A graph autoencoder encodes graph structure into a latent space, then decodes to reconstruct the original edges. The encoder is a GNN that maps each node to a low-dimensional vector. The decoder predicts whether an edge exists between two nodes based on the similarity of their vectors. Nodes that are connected in the original graph should have similar embeddings. This is unsupervised: no task labels are needed.
Graph autoencoders serve two purposes: producing high-quality node embeddings for downstream tasks, and performing link prediction to discover missing connections. Both are critical for enterprise applications where the graph is always incomplete.
Architecture
A graph autoencoder has two components:
- Encoder: a GNN (typically 2-layer GCN) that maps each node's features and neighborhood to a latent vector z_i.

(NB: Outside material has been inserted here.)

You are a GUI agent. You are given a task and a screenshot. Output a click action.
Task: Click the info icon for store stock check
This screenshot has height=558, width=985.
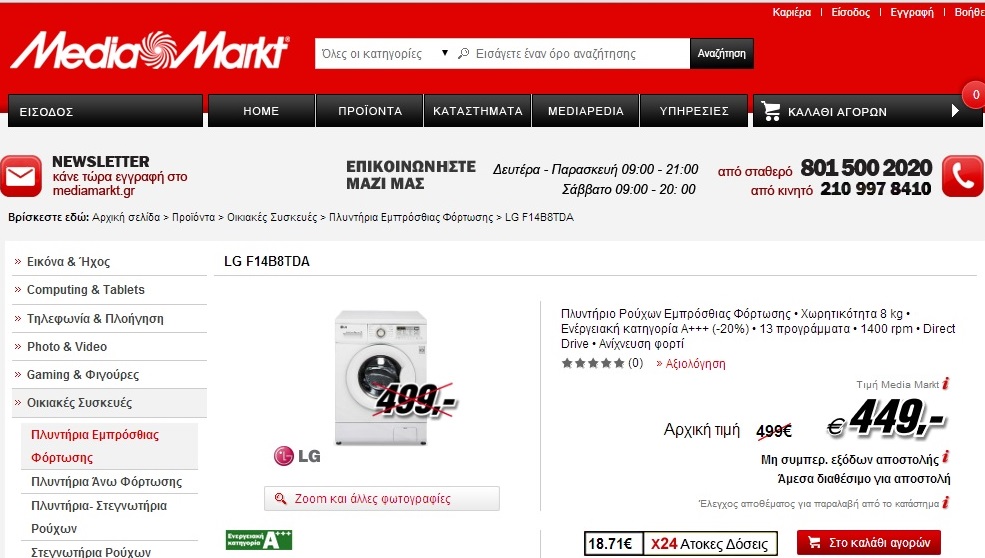tap(945, 502)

- Decoder: predicts edge probability as sigmoid(z_i · z_j). Nodes with similar embeddings are predicted to be connected.
import torch
from torch_geometric.nn import GCNConv, GAE
class GCNEncoder(torch.nn.Module):
def __init__(self, in_dim, hidden_dim, out_dim):
super().__init__()
self.conv1 = GCNConv(in_dim, hidden_dim)
self.conv2 = GCNConv(hidden_dim, out_dim)
def forward(self, x, edge_index):
x = self.conv1(x, edge_index).relu()
return self.conv2(x, edge_index)
# Wrap encoder in GAE
encoder = GCNEncoder(16, 32, 16)
model = GAE(encoder)
# Encode: produce node embeddings
z = model.encode(data.x, data.edge_index)
# z.shape: [num_nodes, 16]
# Decode: reconstruct edges
# model.decoder(z, edge_index) -> edge probabilities
# Loss: binary cross-entropy on edge reconstruction
loss = model.recon_loss(z, data.edge_index)GAE wraps any GNN encoder. The decoder (inner product) and loss (reconstruction) are built in.
Variational graph autoencoder (VGAE)
VGAE extends GAE by making the encoder probabilistic. Instead of producing a single embedding z_i, the encoder produces a mean vector mu_i and a log-variance vector, defining a Gaussian distribution. The actual embedding is sampled from this distribution during training.
from torch_geometric.nn import VGAE
class VGCNEncoder(torch.nn.Module):
def __init__(self, in_dim, hidden_dim, out_dim):
super().__init__()
self.conv1 = GCNConv(in_dim, hidden_dim)
self.conv_mu = GCNConv(hidden_dim, out_dim) # mean
self.conv_logstd = GCNConv(hidden_dim, out_dim) # log-variance
def forward(self, x, edge_index):
x = self.conv1(x, edge_index).relu()
return self.conv_mu(x, edge_index), self.conv_logstd(x, edge_index)
model = VGAE(VGCNEncoder(16, 32, 16))
z = model.encode(data.x, data.edge_index)
# VGAE loss = reconstruction + KL divergence
loss = model.recon_loss(z, data.edge_index) + (1 / data.num_nodes) * model.kl_loss()VGAE produces distributions instead of point embeddings. KL loss regularizes the latent space.
Enterprise example: supplier relationship discovery
A manufacturing company has a known supplier graph: companies connected by existing supply relationships. But the graph is incomplete: many potential supplier relationships are unknown.
- Nodes: 50,000 companies with features (industry, size, location, capabilities)
- Known edges: 200,000 existing supply relationships
- Goal: discover missing supplier relationships for supply chain diversification
Train a VGAE on the existing supplier graph. The encoder learns company embeddings that capture both features and graph position. Decode all possible pairs: company pairs with high predicted edge probability but no existing edge are candidate new supplier relationships. Ranked by score, the top candidates are the most structurally compatible companies that do not yet have a direct relationship.
Link prediction evaluation
To evaluate a graph autoencoder for link prediction:
- Split edges into train (85%), validation (5%), and test (10%)
- Train the model on the training edges only
- Score held-out positive edges and an equal number of negative (non-existent) edges
- Compute AUC and Average Precision
On the Cora citation network, VGAE achieves ~91% AUC for link prediction. On larger enterprise graphs with richer features, performance is typically higher.